Of course, Quark’s happy to exploit and manipulate said customers. That’s Quark’s genius. He always wants something from you, but he knows how to get you what you want in return. His strategy when facing any antagonist, whether a grumpy security officer or a stubborn business partner, is appeasement, mutual compromise, and negotiation. He always searches for a solution that will be profitable for both parties—because that’s good business.
He persuades a cold-blooded Vulcan terrorist that making peace is the most logical—and cost-effective—thing to do. He convinces the Prophets to restore Grand Nagus Zek’s personality by preaching the positives of greed and ambition. He takes charge of a motley band of Ferengi and leads them in the rescue of his mother from the Dominion, which he negotiates with one of the notoriously slippery Vorta. There is virtually no situation Quark can’t work to his advantage with some smooth talking.

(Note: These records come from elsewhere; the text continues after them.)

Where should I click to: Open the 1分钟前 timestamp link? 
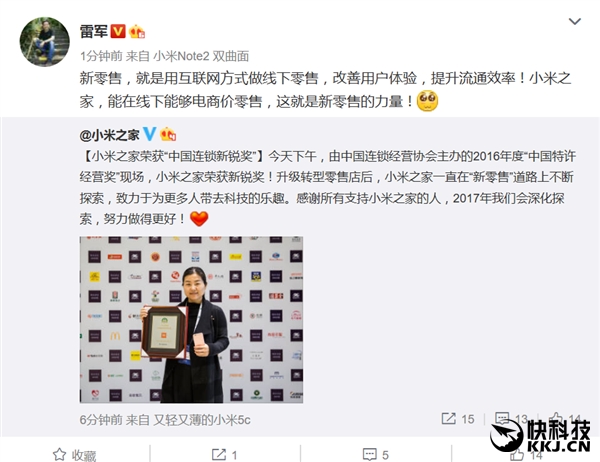[101, 56]
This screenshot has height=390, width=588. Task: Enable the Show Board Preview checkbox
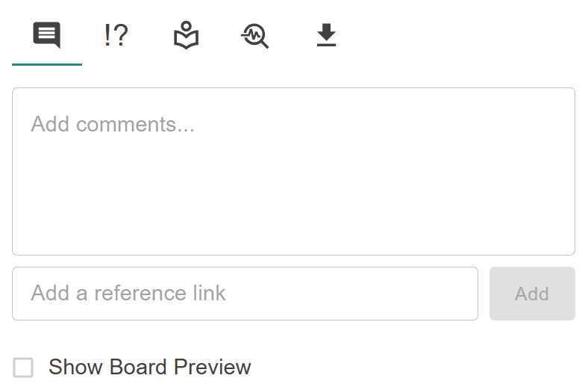24,368
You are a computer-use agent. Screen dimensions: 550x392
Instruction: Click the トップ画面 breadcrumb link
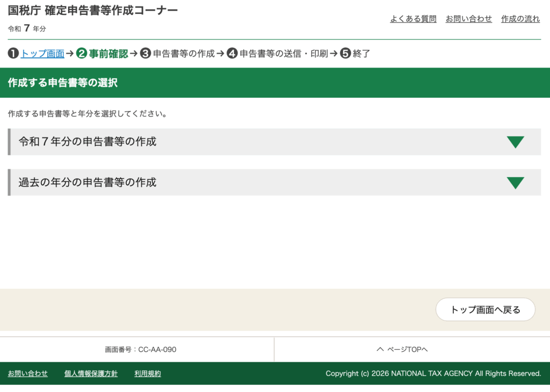click(41, 53)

It’s this gift that his cousin Gaila makes use of when he needs someone to host his clients for weapons sales. And Quark’s great at it. The cousins make money hand-over-fist, with Gaila and his boss handling the goods, and Quark handling the hospitality. Unfortunately, Quark’s conscience gets the better of him, and he ends his weapons career by skillfully manipulating deadly enemies against each other rather than helping them to kill millions.
For all his greed, deceit, pettiness, and misogyny, Quark holds a high moral opinion of himself and his people. He gives almost as many righteous speeches throughout the course of the series as Sisko does, defending Ferengi ways against the patronizing humans who look down on him. In one of his best, he points out that as distrusted as the Ferengi are, they have nothing like the wars, genocide, and other barbarity found in human history.
“We’re nothing like hew-mons,” he concludes. “We’re better.”
Auxiliary Function: (Si) Introverted Sensing, “The Study”
Quark has memorized his people’s guiding principles, all 285 Rules of Acquisition, and can recite them at will for guidance in virtually any situation he encounters. Quark cherishes Ferengi tradition and culture, and wants to hold on to the form of it he remembers. When his family, and eventually his Nagus, start upending the old customs, Quark resists. His last big scene in the show is a fiery speech in which he declares Quark’s Bar to be the last stronghold of true Ferengi culture.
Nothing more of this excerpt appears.